Quantcast
Viewing all articles
Browse latest Browse all 10362

Smart Array E200i stuck on "Ready for rebuild"

ProLiant ML350 G5 running SLES 11 in a RAID5 configuration.

I've been installing new SAS drives in our array, one at a time and waiting for each rebuild successfully before adding the next drive.  The last drive I installed resulted in numerous write errors on the swap-device and services becoming slow and sluggish.  Disable the swap file for the short term has alleviated any slow downs.  However, the array is still showing a status of "ready for rebuild" with no further activity.  It's trying to rebuild the boot partition (/dev/cciss/c0d0).  The HPSMH is showing drive 6 as having 14961 read errors.  That number has not increased since turning off swap.

/var/log/messages only seems to report errors on the "swap-device" and not necessarily on any real data area.  And it's write errors, whereas hpsmh reports read errors.

The drive POST complained about is in 1I:1:3.
but
hpsmh reports read errors on the drive 2I:1:6

Those are the 2 most recent drive swaps I performed.

I have tried booting from a linux livecd and used a DD command to image the drives/partitions.  It was going excruciatingly slow on the boot partition because of the disk errors so I proceeded to image the other drives/partitions.  As we got into the backup process it was going to take 15 hours to complete and then another 15 to restore once the array was reconfigured after removing the faulty drives.  That was not feasible so that planned was scrapped.

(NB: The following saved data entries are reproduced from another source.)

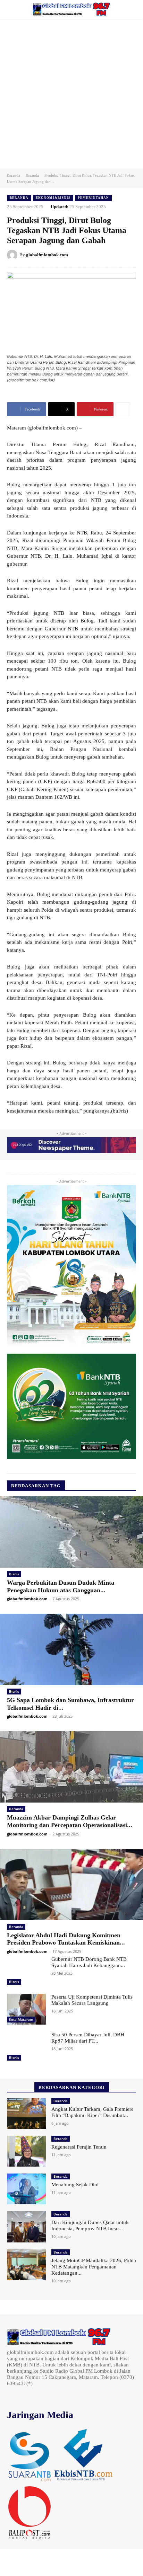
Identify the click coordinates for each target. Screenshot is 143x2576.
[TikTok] (31, 2396)
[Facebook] (12, 2396)
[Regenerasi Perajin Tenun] (26, 2151)
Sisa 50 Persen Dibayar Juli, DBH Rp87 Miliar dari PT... (87, 2038)
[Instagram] (21, 2396)
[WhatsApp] (51, 2396)
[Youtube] (60, 2396)
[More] (123, 409)
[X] (41, 2396)
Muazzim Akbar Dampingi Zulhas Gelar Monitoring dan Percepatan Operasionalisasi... (69, 1821)
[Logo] (71, 9)
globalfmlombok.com (47, 254)
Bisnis (14, 1574)
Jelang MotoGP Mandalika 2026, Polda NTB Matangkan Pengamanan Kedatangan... (93, 2267)
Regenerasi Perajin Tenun (79, 2147)
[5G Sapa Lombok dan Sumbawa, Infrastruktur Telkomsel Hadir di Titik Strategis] (71, 1649)
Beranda (13, 175)
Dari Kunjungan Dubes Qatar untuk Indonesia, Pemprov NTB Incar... (90, 2225)
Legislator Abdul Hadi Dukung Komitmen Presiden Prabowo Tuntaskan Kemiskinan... (66, 1939)
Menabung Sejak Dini (75, 2184)
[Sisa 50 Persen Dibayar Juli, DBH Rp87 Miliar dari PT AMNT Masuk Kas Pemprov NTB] (26, 2046)
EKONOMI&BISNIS (53, 198)
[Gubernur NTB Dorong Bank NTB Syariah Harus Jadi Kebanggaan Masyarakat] (26, 1971)
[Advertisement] (71, 94)
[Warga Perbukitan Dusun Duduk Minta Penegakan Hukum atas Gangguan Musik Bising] (71, 1532)
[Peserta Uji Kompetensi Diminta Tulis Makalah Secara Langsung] (26, 2009)
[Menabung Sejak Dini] (26, 2189)
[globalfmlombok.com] (13, 255)
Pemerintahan (93, 198)
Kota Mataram (21, 2019)
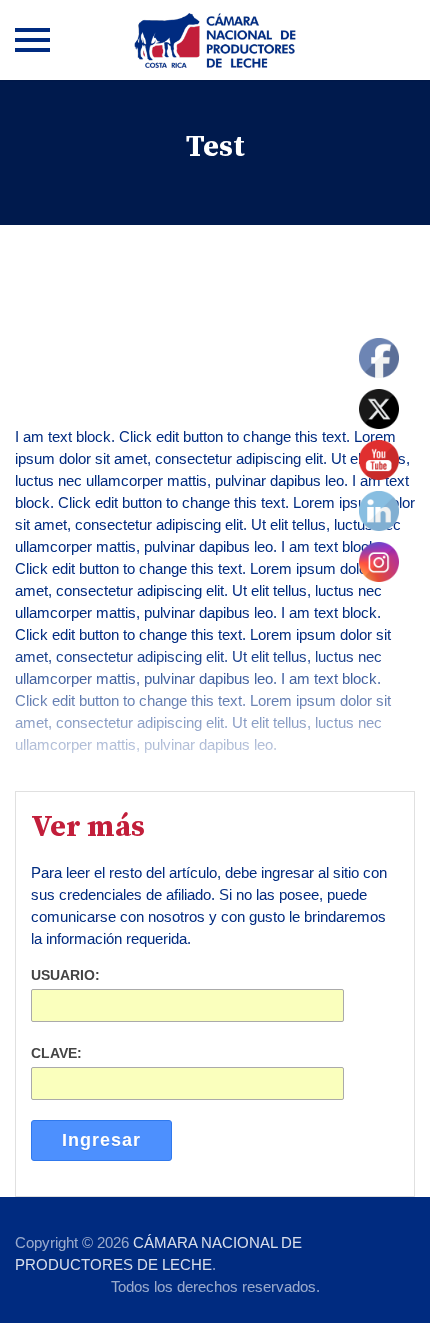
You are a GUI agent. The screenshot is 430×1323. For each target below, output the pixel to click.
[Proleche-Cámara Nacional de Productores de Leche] (215, 40)
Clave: (56, 1053)
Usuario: (65, 975)
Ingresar (101, 1140)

SO, at this point, kind of stuck.  Thought about throwing a USB 3.0 expansion card in to increase the throughput of the backups but turns out this server does not respond well to USB 3.0 because of its age.

My question is this:  If I remove the drive (bay 6) that hpsmh is reporting as having read errors while logical drive 1 is stuck on "ready for rebuild" am I going to destroy my raid?  Same goes for the drive that /var/log/messages reports as having write errors, if I remove that drive and install a fresh drive, will I destroy the raid and/or boot partition?

I'm not terribly fluent with linux or raid configuration so let me know if I'm not clear with any of this.   I have a diagnostic file created with hpacucli if that would be helpful.  My other option is to upgrade the server itself due to its age.  Was planning to upgrade servers this year anyway.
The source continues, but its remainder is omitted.